Несмотря на множество слоёв теплой одежды, Турукано казалось, он обнажён. Её руки… Сильные, властные и… Нежнее тончайшего шёлка. Глаза, сияющие звёздами и угасшим навек светом Валинора… Они смотрят со страстью, нежностью и… глубокой печалью, которую сын Нолофинвэ ещё никогда не видел в прекрасных синих безднах.

— Обними меня, — выдохнула Эленнис, пробираясь супругу под одежду. — Я хочу видеть тебя счастливым.

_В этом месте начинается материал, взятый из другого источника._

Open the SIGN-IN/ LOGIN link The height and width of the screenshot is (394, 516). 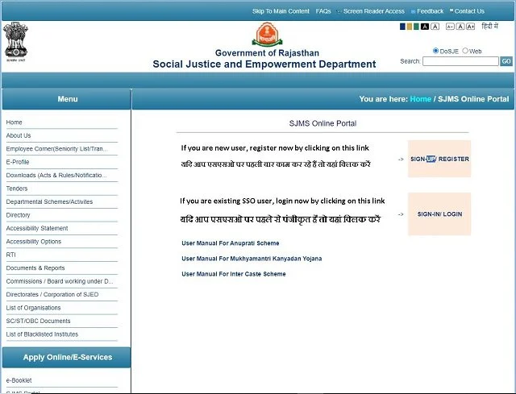(439, 214)
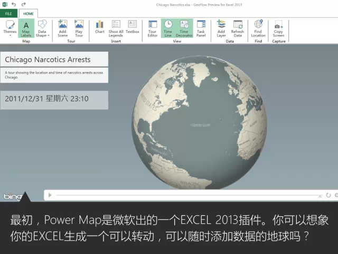
Task: Capture the view with Copy Screen
Action: (278, 28)
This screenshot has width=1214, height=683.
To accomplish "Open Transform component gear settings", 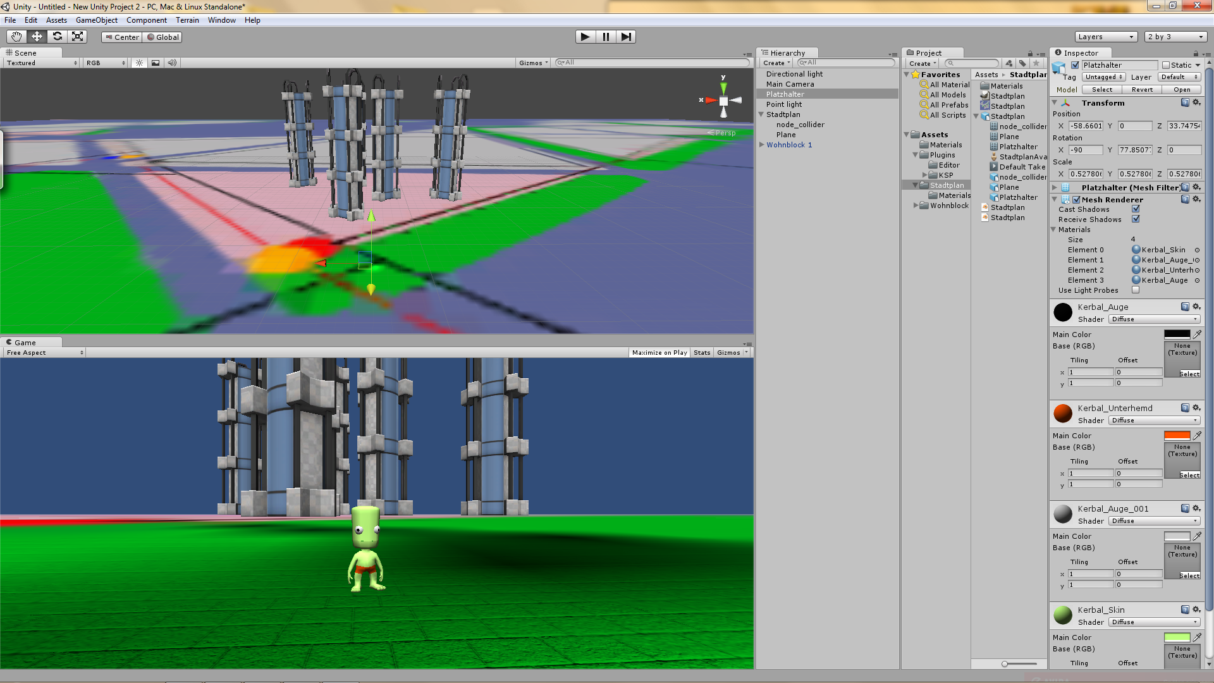I will coord(1196,102).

Ещё не согревшиеся пальцы побежали по коже на боках, поглаживая, поднялись по рёбрам к грудным пластинам, нажали на соски, чуть сдавили, и левая рука заскользила к шее, а правая сползла по животу.

— Ты счастлив со мной, Малыш? — печально смотря в глаза супруга, выдохнула Эленнис, когда её ладонь и ловкие пальцы, ритмично сдавливая плоть, заставили Турукано потерять способность отвечать. — Я люблю тебя.

Слова растаяли в поцелуе, Турукано опустил руки на бедра супруги, но Эленнис вдруг соскочила с его колен и в одно мгновение оказалась по другую сторону стола.

— Мой брат при смерти, — сдерживая слёзы, закрыла глаза эльфийка. — Я когда-то хотела этого. Давно… И недолгое время… Мне казалось, я его ненавижу! А в Альквалондэ… Я ведь тоже кого-то лишила братьев… Это расплата, Малыш.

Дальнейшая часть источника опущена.